Assistant Deputy Supt. Ron Huberman, who helped design the street-corner cameras tailor-made for Chicago, predicted the high-tech improvements would "greatly decrease" police response times when shootings occur. Within five seconds of a gunshot, a high-pitched alarm will sound alerting the 911 center to the number of shots fired and to an address within 20 feet of the location.

"If you think of the difference of someone having to decide to call 911, pick up the phone, have it go to a calltaker who transmits it to a dispatcher who transmits it to police, we're cutting many steps out of the process," Huberman said. A Chicago Police Department that once included an infamous Red Squad was "extremely concerned about . . . the perception that anyone may have this is Big Brother," Huberman said. "This device does not have the capacity to record any discussion on the public way or to pick up any audio."

Last summer, Chicago dove head-first into the brave new world of policing by installing 30 surveillance cameras on street corners of high-crime neighborhoods. During the first seven months of "Operation Disruption," calls for service in the areas surrounding the 30 cameras dropped by 44 percent. Narcotics calls for service are down 76 percent.
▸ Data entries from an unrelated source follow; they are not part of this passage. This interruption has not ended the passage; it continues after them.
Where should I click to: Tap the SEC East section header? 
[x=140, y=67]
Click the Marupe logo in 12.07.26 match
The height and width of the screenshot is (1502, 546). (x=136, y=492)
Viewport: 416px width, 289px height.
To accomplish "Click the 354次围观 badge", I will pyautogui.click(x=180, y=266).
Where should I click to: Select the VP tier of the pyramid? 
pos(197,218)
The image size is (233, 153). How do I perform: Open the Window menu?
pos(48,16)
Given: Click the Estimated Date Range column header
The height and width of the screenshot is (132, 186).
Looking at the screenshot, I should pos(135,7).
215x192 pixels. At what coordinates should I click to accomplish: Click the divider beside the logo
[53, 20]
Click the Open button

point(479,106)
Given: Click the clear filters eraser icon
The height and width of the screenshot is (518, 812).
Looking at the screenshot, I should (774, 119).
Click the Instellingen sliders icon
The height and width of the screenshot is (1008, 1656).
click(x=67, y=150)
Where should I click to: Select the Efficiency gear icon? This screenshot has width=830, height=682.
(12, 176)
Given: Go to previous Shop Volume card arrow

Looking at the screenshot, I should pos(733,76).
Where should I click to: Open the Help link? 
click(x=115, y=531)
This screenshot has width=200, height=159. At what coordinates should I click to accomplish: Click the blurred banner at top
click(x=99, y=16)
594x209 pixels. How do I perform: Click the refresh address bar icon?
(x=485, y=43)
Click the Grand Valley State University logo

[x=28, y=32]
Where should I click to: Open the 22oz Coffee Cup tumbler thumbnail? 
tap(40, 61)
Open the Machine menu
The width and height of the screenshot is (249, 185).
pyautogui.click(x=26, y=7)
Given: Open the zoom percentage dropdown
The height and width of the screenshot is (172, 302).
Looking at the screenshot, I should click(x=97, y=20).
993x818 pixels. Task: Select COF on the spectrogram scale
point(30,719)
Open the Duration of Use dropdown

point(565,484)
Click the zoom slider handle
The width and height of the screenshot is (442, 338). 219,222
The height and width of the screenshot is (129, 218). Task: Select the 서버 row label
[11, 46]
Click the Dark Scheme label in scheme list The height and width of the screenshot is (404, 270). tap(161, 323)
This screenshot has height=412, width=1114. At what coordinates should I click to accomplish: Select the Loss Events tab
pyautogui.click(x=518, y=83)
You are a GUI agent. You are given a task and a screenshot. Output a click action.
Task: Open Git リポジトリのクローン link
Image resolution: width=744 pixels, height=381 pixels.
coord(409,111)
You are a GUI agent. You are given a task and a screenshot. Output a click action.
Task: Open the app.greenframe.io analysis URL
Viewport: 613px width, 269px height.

Serious crime is down 17 percent and other crimes are down 46 percent.

In the beats lucky enough to have cameras, arrests for narcotics activity have spiked by 61 percent. Thirty-two times, the detective division has asked to "pull the tape" to assist in arrests. Nellie Joyce Carter, whose 800 block of North Harding was the first to get a surveillance camera, said children once confined to their homes are now free to play outside. "People don't want to be seen on cameras if they're doing something wrong. Even if there is no arrests, the cameras are there being protective of the people."

The cameras, 20 feet above ground on utility poles, are equipped with bulletproof lenses. The reinforced steel microwave antennas that rise 3 to 10 feet above the cameras have no such protection. That means they could become target practice for gangbangers, but only if the bad guys have sharpshooter accuracy and a riverboat gambler's mentality.

"If they don't hit it on the first shot, we're going to send the police there," [Assistant Deputy Supt] Huberman said. "We're going to have the video."

Detecting real thing, not firecrackers

The gunshot detection devices to be installed in Chicago's crime-watching cameras employ a technology similar to a seismograph that measures earthquakes. Circuit boards installed in four corners of each camera identify gunshots by measuring the decibel level of the unique sound made by a bullet traveling through the air at high speed. The sensors are then able to "triangulate within 20 feet" the location of the shooting.

Assistant Deputy Supt. Ron Huberman said the system has been tested with a variety of sounds -- ranging from giant firecrackers and dynamite sticks to breaking glass -- to make certain nothing but a gunshot will trigger the system. "When a bullet travels through air at high speed, it makes a noise as it pierces and spreads the air. It's actually picking up that noise."